:: The data ::

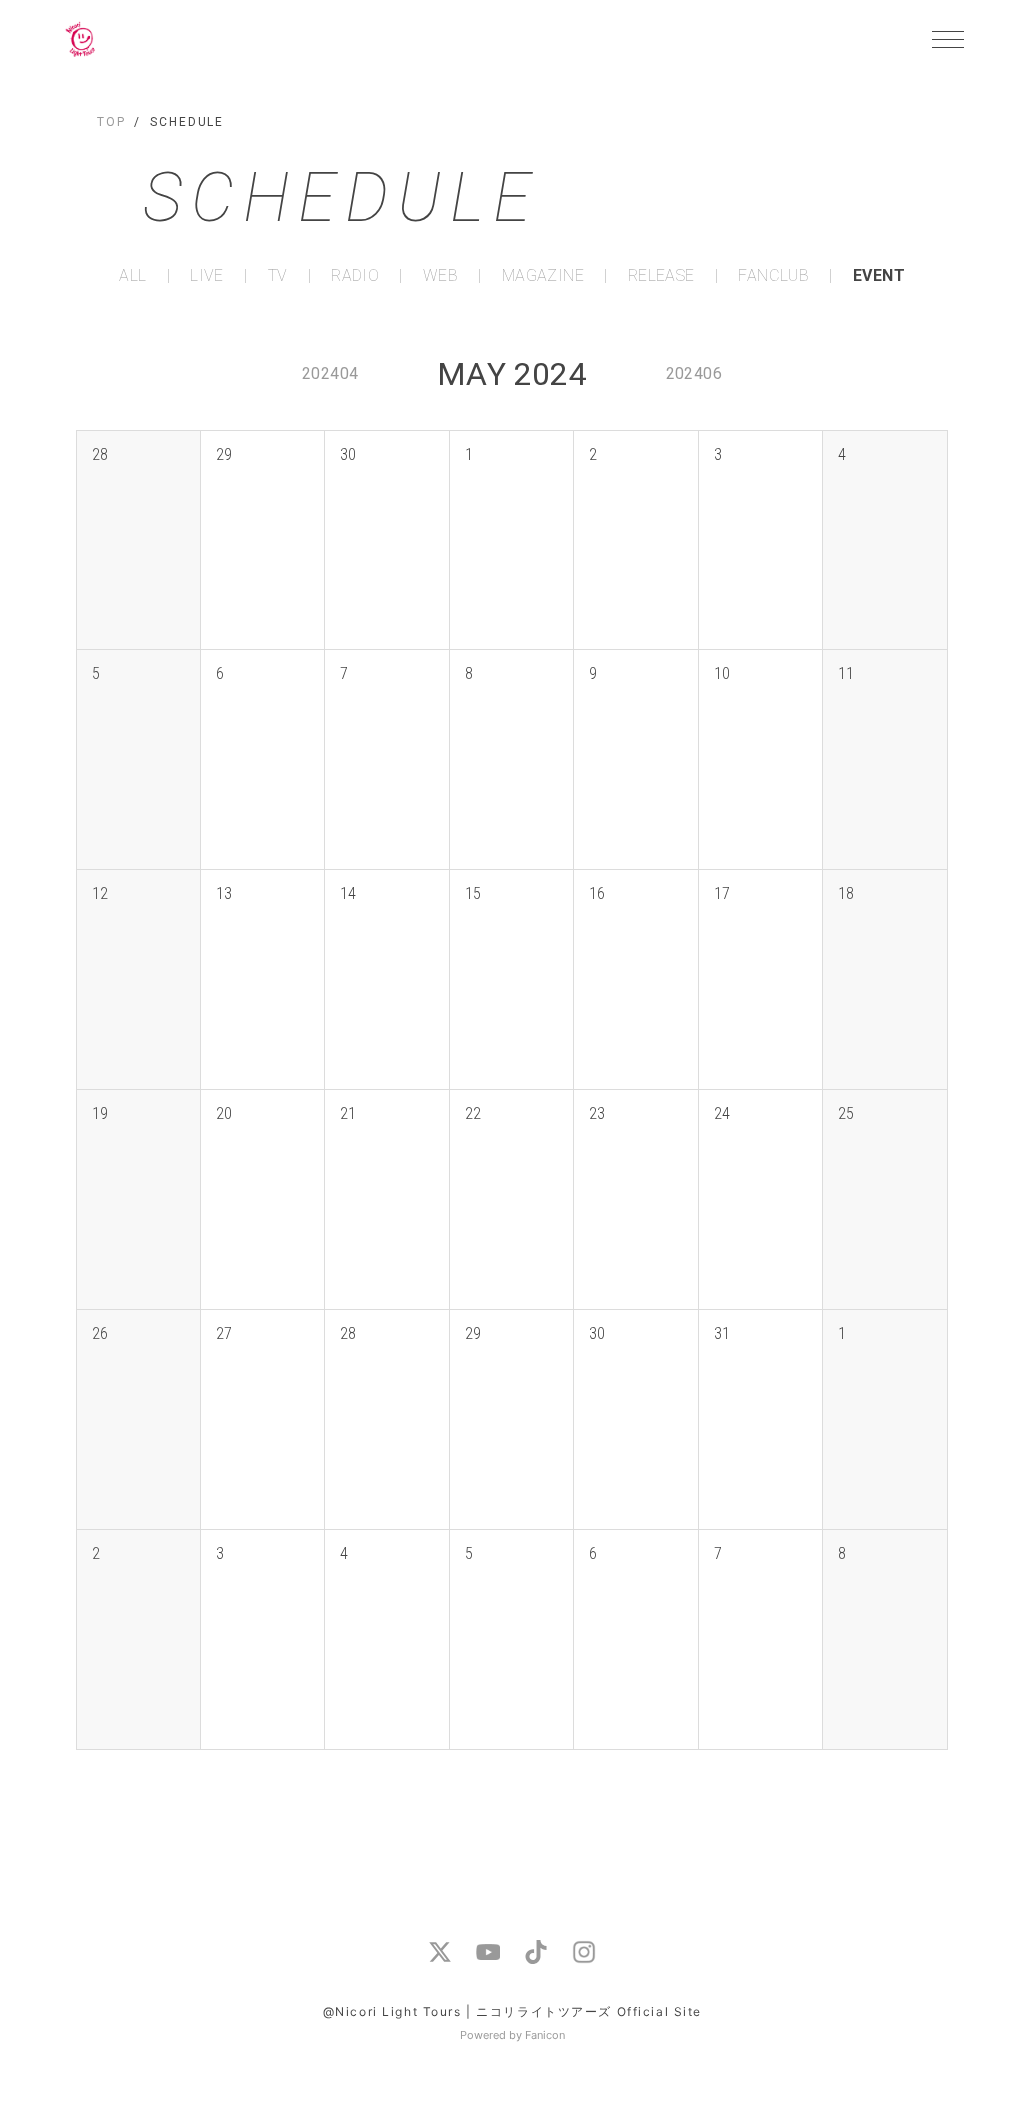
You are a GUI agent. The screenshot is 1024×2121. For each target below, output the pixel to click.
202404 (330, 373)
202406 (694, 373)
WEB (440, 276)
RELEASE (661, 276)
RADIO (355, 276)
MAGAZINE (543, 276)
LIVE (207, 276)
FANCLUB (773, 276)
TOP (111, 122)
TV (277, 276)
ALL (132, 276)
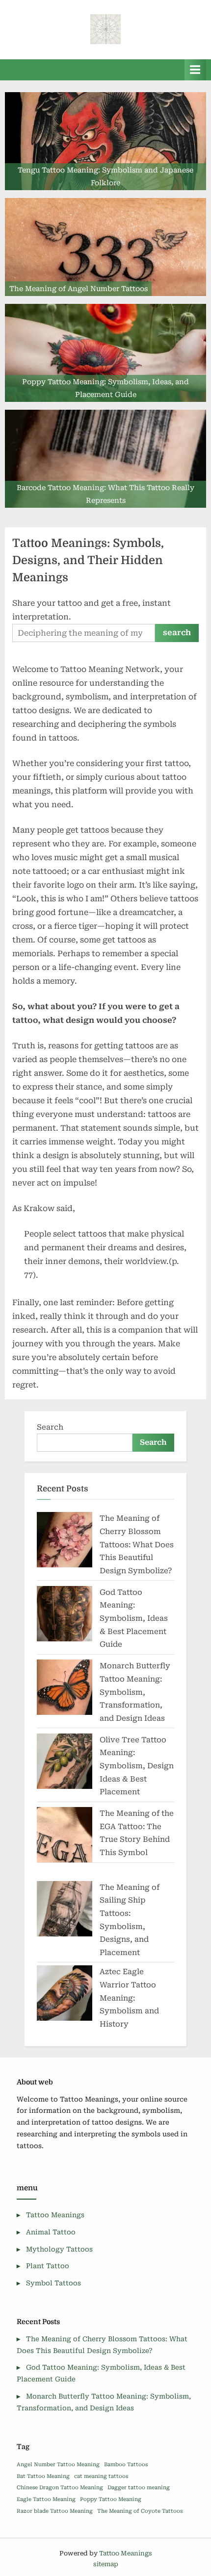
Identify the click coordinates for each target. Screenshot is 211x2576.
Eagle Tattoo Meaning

:::
:: The data ::

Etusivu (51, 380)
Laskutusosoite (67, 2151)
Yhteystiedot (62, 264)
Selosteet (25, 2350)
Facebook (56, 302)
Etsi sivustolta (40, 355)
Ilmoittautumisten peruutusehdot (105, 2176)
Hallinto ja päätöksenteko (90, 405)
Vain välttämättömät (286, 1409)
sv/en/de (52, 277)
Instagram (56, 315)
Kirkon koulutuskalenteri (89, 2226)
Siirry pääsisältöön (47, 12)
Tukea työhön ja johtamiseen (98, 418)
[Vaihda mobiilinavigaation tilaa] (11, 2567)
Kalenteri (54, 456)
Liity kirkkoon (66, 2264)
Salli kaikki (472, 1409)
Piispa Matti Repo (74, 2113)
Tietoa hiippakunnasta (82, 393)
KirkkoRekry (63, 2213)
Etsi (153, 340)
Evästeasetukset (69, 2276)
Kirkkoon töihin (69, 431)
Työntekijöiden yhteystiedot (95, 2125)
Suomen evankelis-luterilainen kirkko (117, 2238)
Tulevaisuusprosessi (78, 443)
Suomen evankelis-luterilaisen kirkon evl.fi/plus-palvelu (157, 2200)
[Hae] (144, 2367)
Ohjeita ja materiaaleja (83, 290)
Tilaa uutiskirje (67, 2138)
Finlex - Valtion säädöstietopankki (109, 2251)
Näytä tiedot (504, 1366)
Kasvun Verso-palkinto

:::
:: The data ::

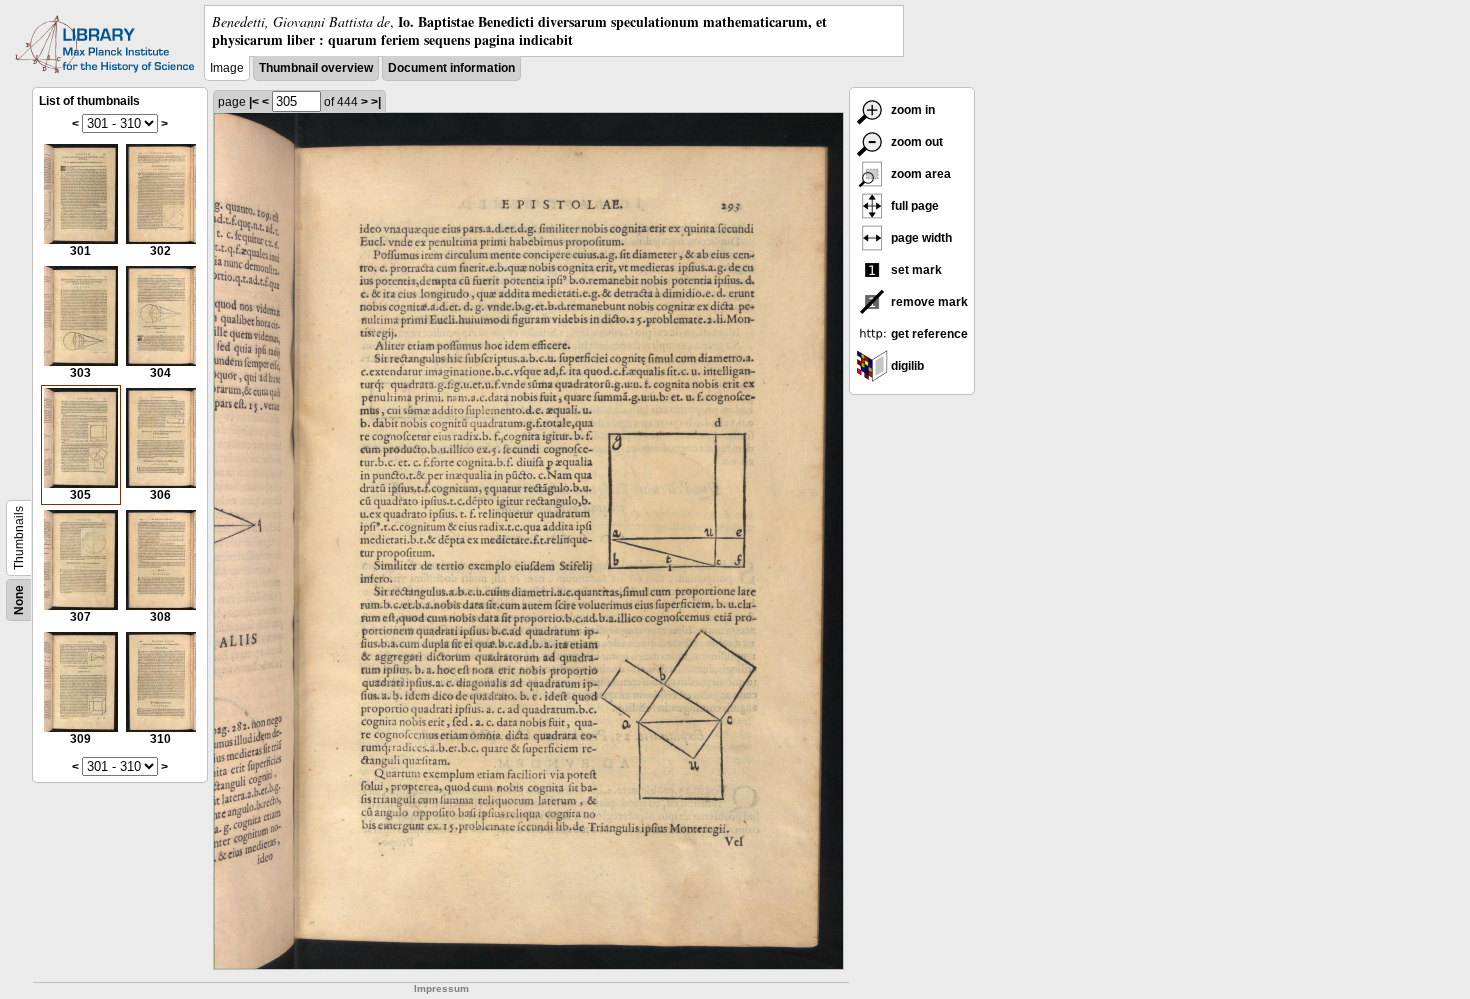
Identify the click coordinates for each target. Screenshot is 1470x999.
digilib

:::

> Task requirements:
Which lines of the data include "target"? Copy each of them.

> Answer section:
You are a GUI agent. The screenshot is 1024×2121. For each target below, output the pixel to click.
Identify the click coordinates for each target. Screenshot is 211x2576.
Identify the click coordinates for each target. Screenshot is 1470x999.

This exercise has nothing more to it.